Wanderlust No More
I looked out the window of my office and saw a Jeep Wrangler with the spare mounted on the back and a tire cover that says, “Not all who wander are lost.” I hate that saying. For a couple reasons, really. People seem to wear it as a way of saying that they live life aimlessly, but that they’re not doing it mindlessly. Purposeful pointlessness. Two, if you’re wandering and not lost, you might not be doing it right. And three, I’m pretty sure this isn’t what Tolkien had in mind when he wrote it. “Deep roots are not reached by the frost.”
I like to wander. But I also enjoy the thrill of feeling lost. Not knowing where I am or exactly how to get back. Of discovering new places and new things. Seeing an area from a different perspective. Experiencing the unexpected. Of finding new ways.

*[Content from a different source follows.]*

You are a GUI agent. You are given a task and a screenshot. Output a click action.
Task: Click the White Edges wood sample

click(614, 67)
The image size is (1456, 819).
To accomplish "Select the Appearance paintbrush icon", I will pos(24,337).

Last weekend I wandered in the Wichita Mountains. Not aimlessly, but with purpose and direction. Wandering into the unknown, trying to reach the top of a mountain and a dead tree forest on the next plateau, through a chasm and across a wooded valley strewn with automobile-sized boulders. The type of wandering that is exploring and overcoming obstacles that lie between here and there and back again.
I wandered for six or eight seasons in the Rocky Mountains, trying to find myself as I searched trails up the sides of fourteeners, and across ridge and ravine on my trusty fat tire steed. All the while treading, plodding slowly toward distant aspirations. Constantly moving, wandering out of curiosity, but always forward. Almost always.

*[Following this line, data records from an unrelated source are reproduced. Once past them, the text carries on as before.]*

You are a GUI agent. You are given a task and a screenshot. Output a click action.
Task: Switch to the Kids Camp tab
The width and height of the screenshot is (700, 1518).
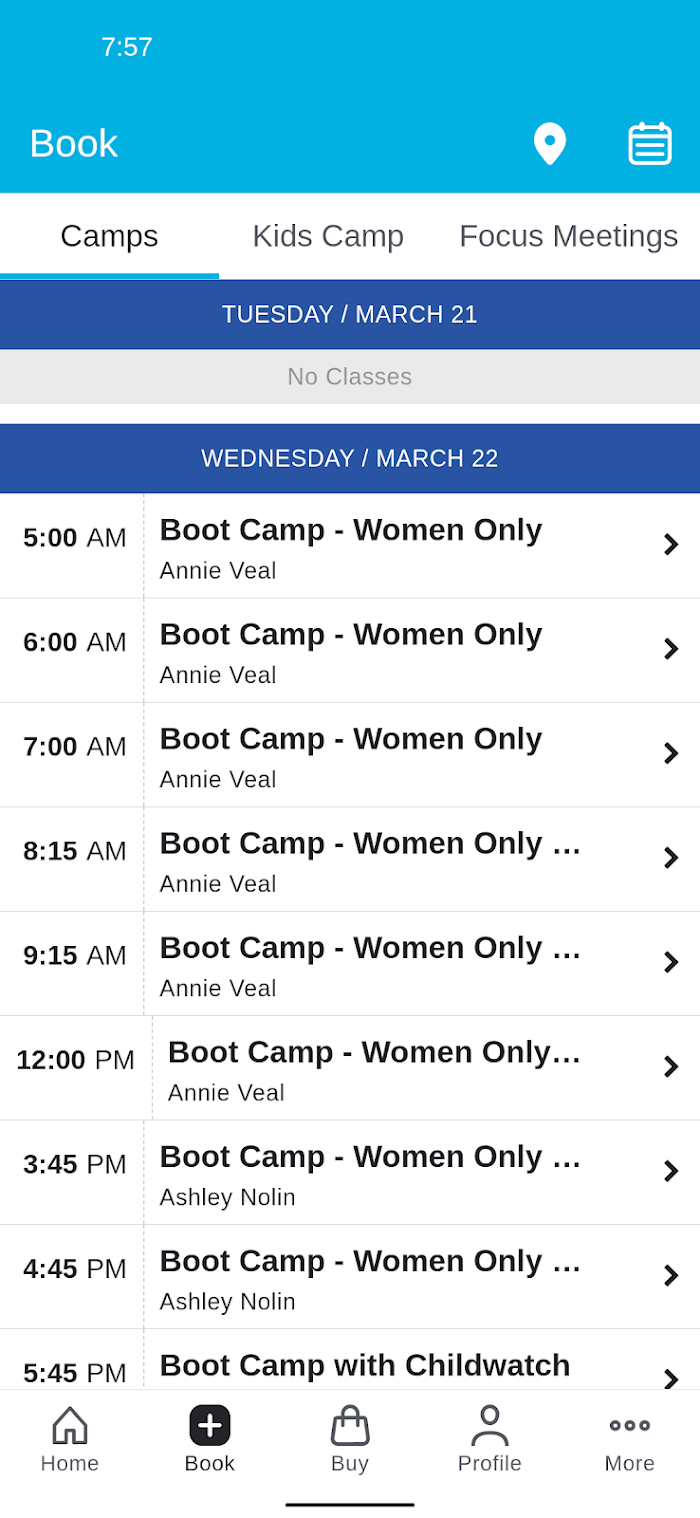(328, 236)
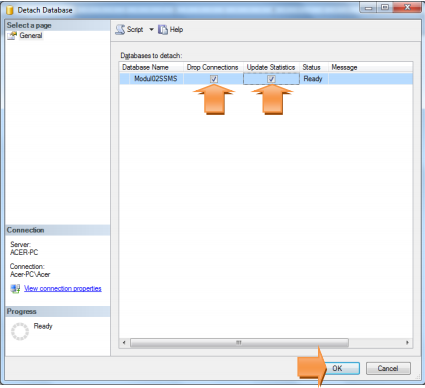Click the horizontal scrollbar thumb
This screenshot has width=425, height=388.
point(239,343)
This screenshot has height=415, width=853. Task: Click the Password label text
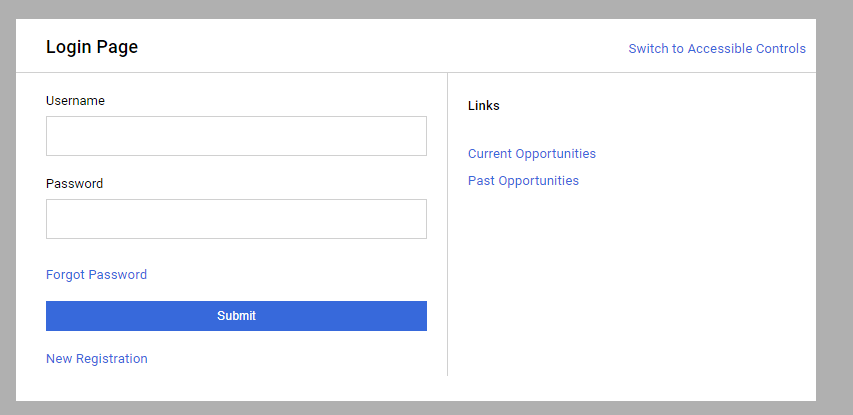tap(74, 184)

I’ve wandered among the ideas and ideals of coffee, and forged a path unlike anyone else. Unlike anything anyone might’ve expected. But it was all right there in my business plan. The plan I weaved together with thousands of hours of research and curiosity, and more than a few sparks of inspiration and eventually intuition. Unsettled and unsatisfied with what’s been done before and what’s the status quo, I modify and adapt and make. I’m a maker. A wanderer and a maker. A coffee maker on the move.
Several years ago I went on the biggest trip of my life, to a land I’d dreamed of since I was a child. The land of Isak Dinesen and Peter Beard. Of the Zulu and the Maasai. The zebra and wildebeest. And if our trip was a wander, it’s only because we didn’t know where we were going. Or what we were to see, which was a lot. A whole life’s worth of wildlife. And I found myself flummoxed over the difficulty of making coffee during an expedition. My unwieldy gear and imprecise methods spurned the mornings and turned the coffee into a concoction unworthy of such intoxicating environs.
I used to have my girlfriend keep a little notebook in her purse to write down all my ideas. (Put that on the list of reasons I can’t keep a girlfriend, I guess.) I’m always noticing when things don’t work precisely the way they should, or could, and my brain leaps into action, looking hither and thither for a new solution, a new product to fill the void. And that’s how it all began with what’s now called the Expedition Brewer.
It started as a nonsensical assemblage of fanciful components that evolved like the dawn of man over what seemed like eons. Evolution was a wanderer. And twelve years later, I’m wandering around coffee farms and mountaintops without the concern for coffeemaking. The Expedition Brewer is purpose-built for travel, compact and lightweight. It flies, it packs, it rides, and most importantly it makes great coffee.
Because until now, when it comes to coffee, all who wandered were lost.